TASK GOAL: Under this line are the records; repeat exactly the lines starting at the one containing "Task: Open the three-dots menu beside search" and ending at the one containing "Given: Apply the 'Titolo 1' style", omitting pictures.

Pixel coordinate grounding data

'''

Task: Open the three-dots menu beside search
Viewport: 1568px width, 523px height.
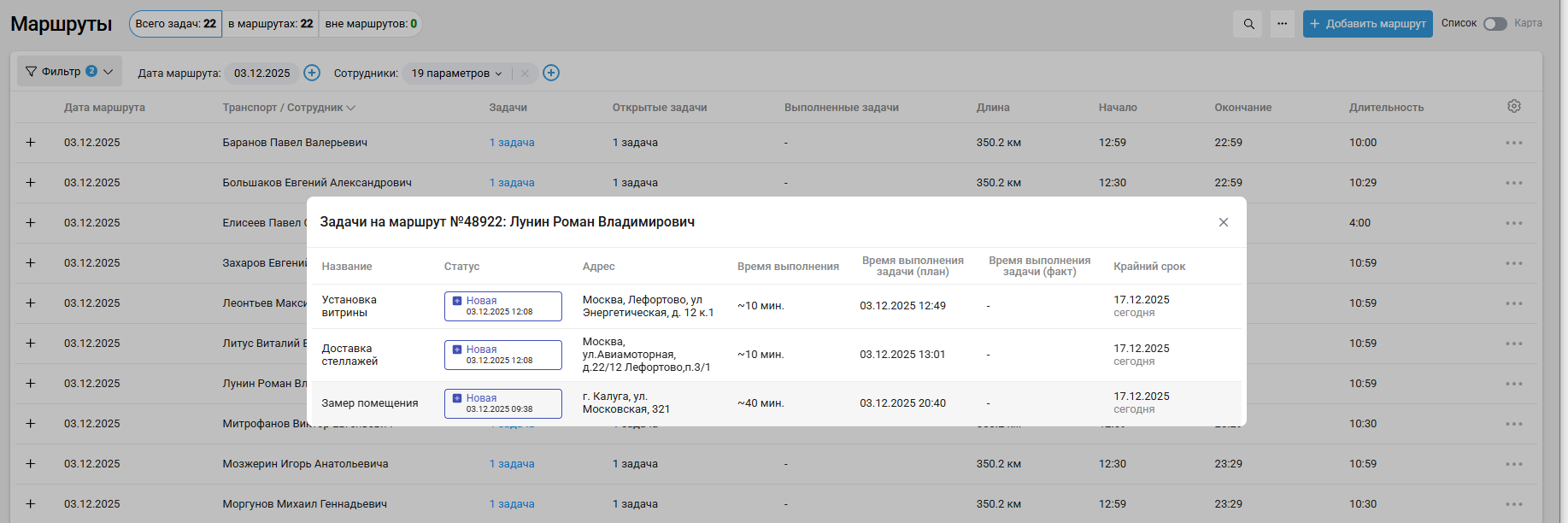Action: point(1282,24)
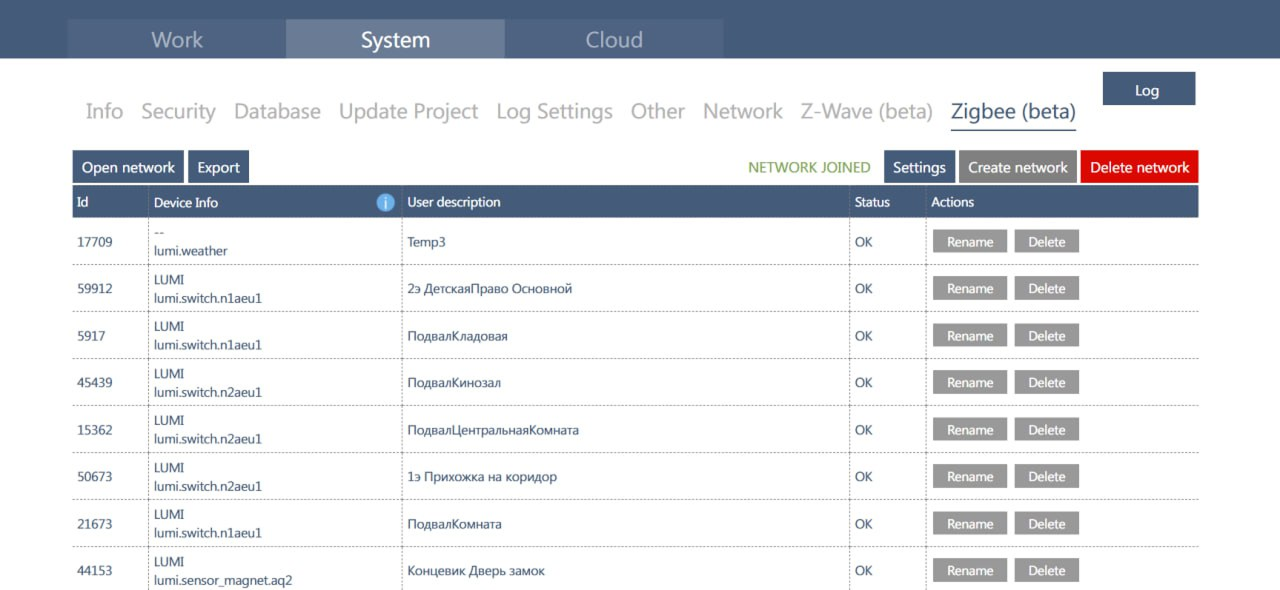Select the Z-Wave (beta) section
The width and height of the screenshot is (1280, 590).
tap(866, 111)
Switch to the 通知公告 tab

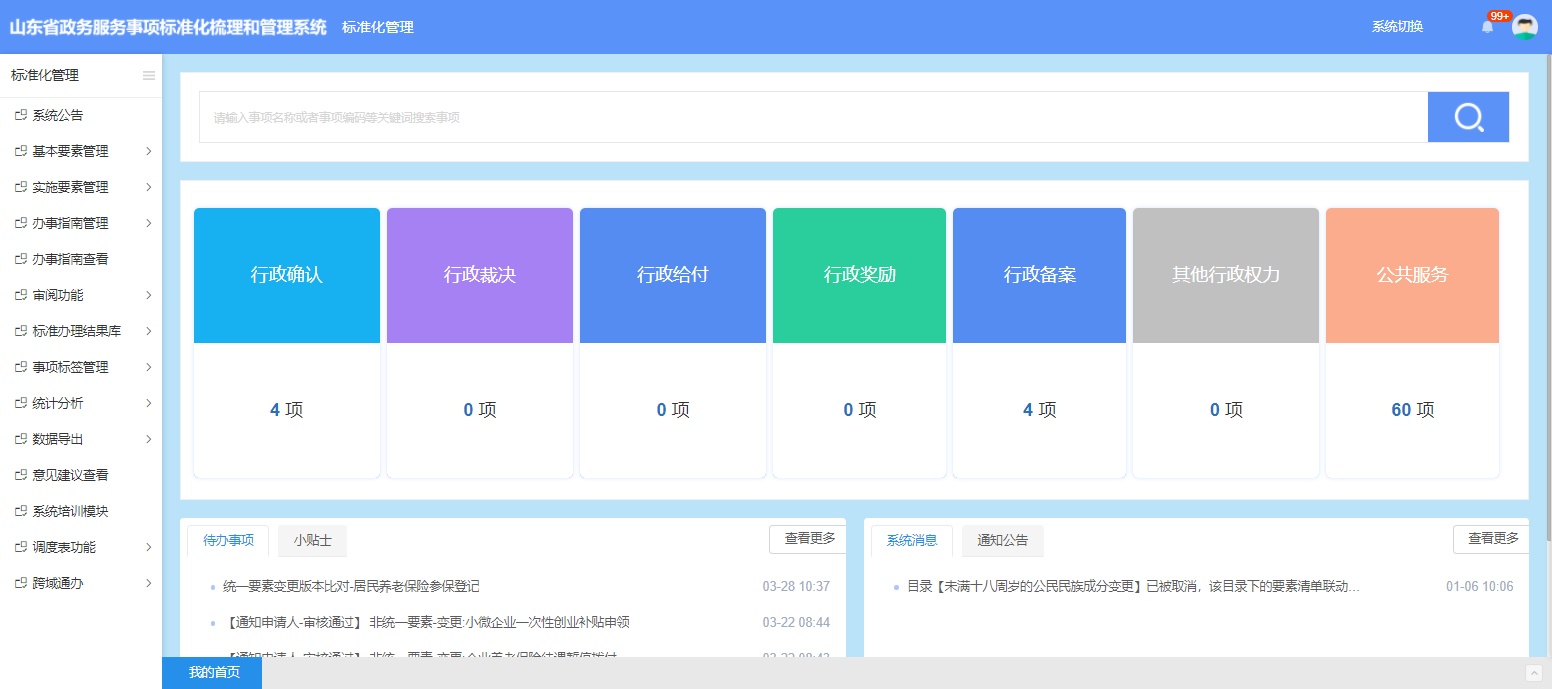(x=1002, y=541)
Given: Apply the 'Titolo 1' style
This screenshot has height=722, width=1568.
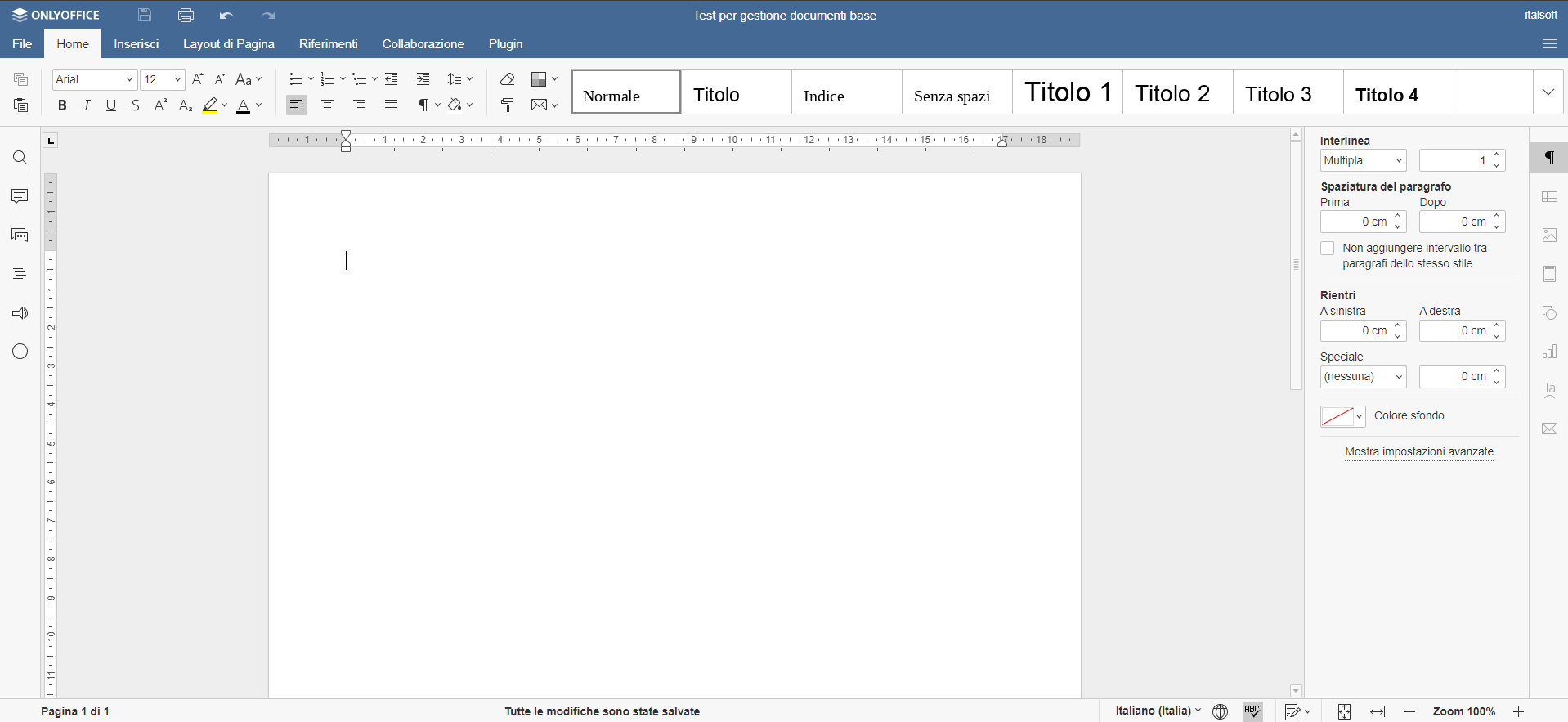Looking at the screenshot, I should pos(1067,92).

'''
'''

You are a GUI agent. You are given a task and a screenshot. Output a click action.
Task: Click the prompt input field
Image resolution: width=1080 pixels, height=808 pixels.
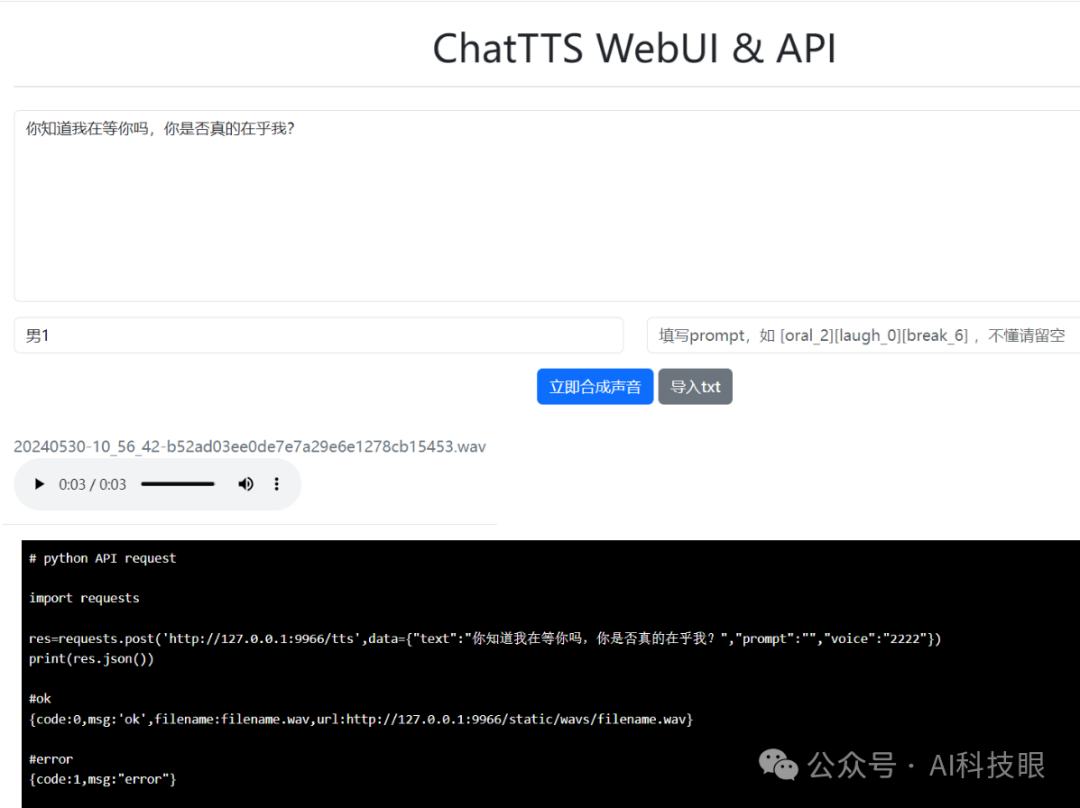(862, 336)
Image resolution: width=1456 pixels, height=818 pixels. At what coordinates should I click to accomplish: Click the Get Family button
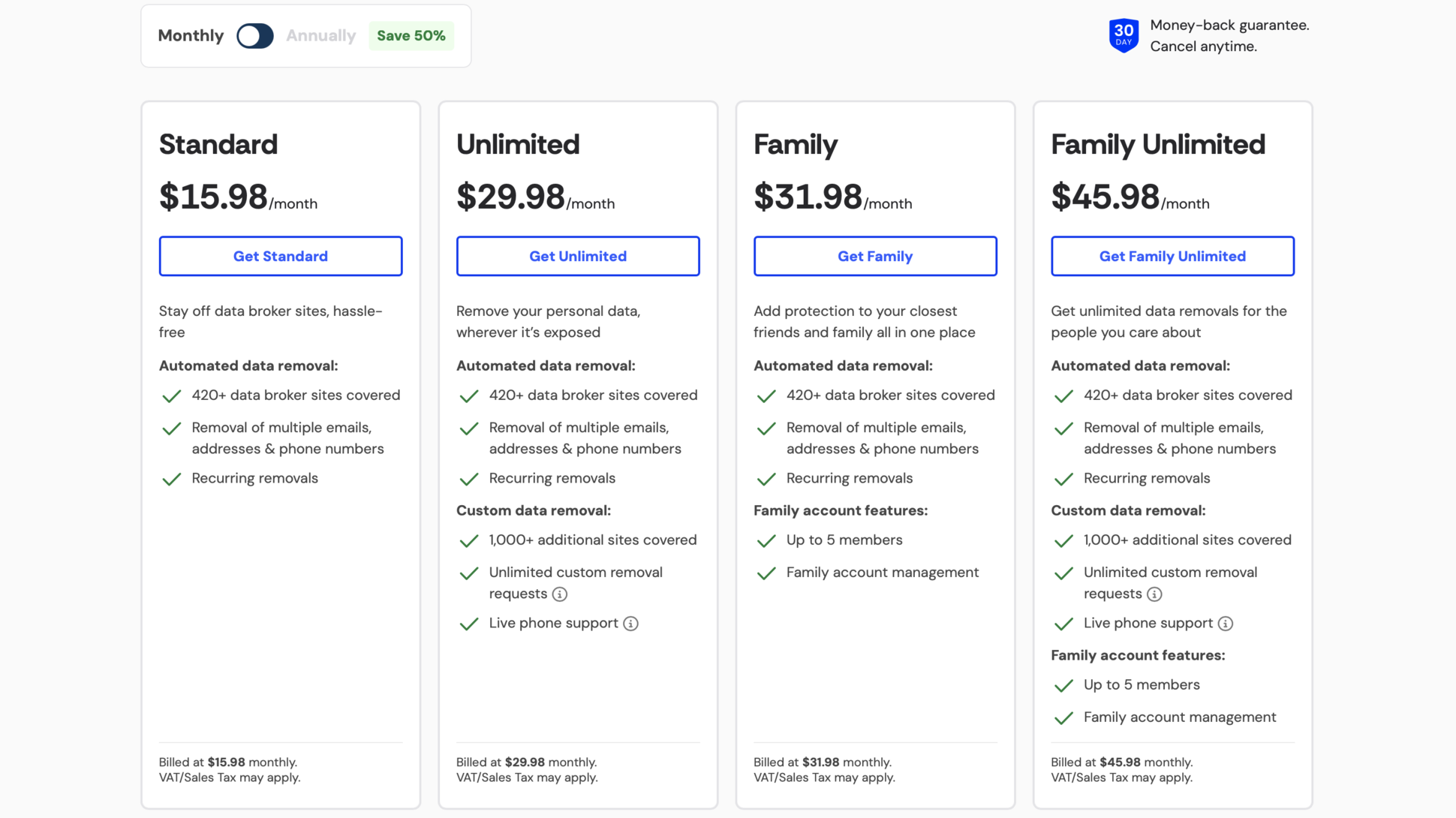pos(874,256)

'''

SOLUTION FOR THIS EXERCISE:
Task: Open the three-dots menu beside search
Viewport: 1568px width, 523px height.
Action: point(1282,24)
Select the Z-Wave (beta) section
The width and height of the screenshot is (1280, 590).
tap(866, 111)
Switch to the 通知公告 tab

(x=1002, y=541)
Given: Apply the 'Titolo 1' style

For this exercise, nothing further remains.